RQ-Wu
commented
1 year ago It is really confusing here, I will make some details about CHM clear here. (1) The first preliminary knowledge is that in our network, we match and replace the features extracted by the encoder with the code in the codebook. When a code is matched, we call this an ’activation‘. We count the number of times the network matches different codes when processing images, and the ratio to the total number of matches is called the ’activation frequency‘.
(2) ps: For the convenience of description, the $\alpha$ in the paper is a positive number. But when the code was implemented, we added a sign before the formula, so the $\alpha$ in the figure and below is a negative number. You can interpret all negative numbers that appear below as positive numbers.

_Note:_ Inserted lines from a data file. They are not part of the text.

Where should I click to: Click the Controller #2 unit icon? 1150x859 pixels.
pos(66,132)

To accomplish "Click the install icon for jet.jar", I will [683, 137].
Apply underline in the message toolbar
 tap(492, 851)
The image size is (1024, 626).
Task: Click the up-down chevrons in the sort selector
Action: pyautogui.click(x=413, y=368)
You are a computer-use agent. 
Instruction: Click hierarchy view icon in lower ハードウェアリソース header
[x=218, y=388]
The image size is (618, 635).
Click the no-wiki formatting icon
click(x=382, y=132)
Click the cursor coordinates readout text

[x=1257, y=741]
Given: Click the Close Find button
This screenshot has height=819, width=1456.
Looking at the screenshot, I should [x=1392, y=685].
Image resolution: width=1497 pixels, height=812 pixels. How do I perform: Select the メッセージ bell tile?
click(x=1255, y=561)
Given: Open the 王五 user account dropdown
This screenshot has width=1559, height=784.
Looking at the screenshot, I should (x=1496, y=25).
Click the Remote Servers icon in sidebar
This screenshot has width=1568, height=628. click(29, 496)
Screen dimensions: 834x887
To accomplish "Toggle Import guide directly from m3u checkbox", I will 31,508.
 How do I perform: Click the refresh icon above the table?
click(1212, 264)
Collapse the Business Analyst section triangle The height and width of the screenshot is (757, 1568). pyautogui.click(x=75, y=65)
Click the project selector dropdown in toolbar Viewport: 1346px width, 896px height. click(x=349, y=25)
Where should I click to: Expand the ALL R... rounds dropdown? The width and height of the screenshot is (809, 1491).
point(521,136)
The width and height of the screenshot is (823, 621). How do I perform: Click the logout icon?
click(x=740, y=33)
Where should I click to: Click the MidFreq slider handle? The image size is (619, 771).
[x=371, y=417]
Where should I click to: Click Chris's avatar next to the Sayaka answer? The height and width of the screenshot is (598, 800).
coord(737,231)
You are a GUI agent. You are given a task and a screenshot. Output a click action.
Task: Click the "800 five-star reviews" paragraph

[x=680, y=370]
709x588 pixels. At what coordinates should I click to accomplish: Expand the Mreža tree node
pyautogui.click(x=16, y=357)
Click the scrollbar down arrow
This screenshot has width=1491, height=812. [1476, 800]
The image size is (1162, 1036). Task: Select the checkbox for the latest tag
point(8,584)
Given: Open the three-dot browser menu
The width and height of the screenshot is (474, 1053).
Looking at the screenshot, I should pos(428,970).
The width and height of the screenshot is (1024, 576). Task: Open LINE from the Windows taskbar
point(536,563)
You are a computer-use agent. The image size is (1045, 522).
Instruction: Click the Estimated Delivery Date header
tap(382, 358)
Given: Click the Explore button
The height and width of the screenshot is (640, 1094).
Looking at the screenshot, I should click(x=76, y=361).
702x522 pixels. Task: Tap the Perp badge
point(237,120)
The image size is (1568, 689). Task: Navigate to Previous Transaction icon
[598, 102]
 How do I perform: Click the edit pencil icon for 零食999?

(1) We first assume that the KL divergence is a convex function with $\alpha$, and call this function $f(\alpha)$
(2) First iterate with a step size of 5. We found that $f(-20) < f(25), f(-20) < f(-15)$, so $\hat \alpha \in (-25, -15)$ (According to the existence theorem of zero point of continuous function, there is a zero point for the derivative of $f(x)$ in $(-25, -15)$ )
(3) We reduce the search step to half ($2.5$) and then find $\hat \alpha \in (-25, -20)$. Besides, we do not need to search in $(-20, -15)$.
(4) Similarly, we finally find $\hat \alpha = -21.25$.
zhuyr97
(1) It is unclear how to calcuate the Code activation frequencies in Figure 4.
(2) The paper mentions using a binary search algorithm to iteratively find the approximate optimal solution for αˆ, but it is not clear how to obtain αˆ with this algorithm.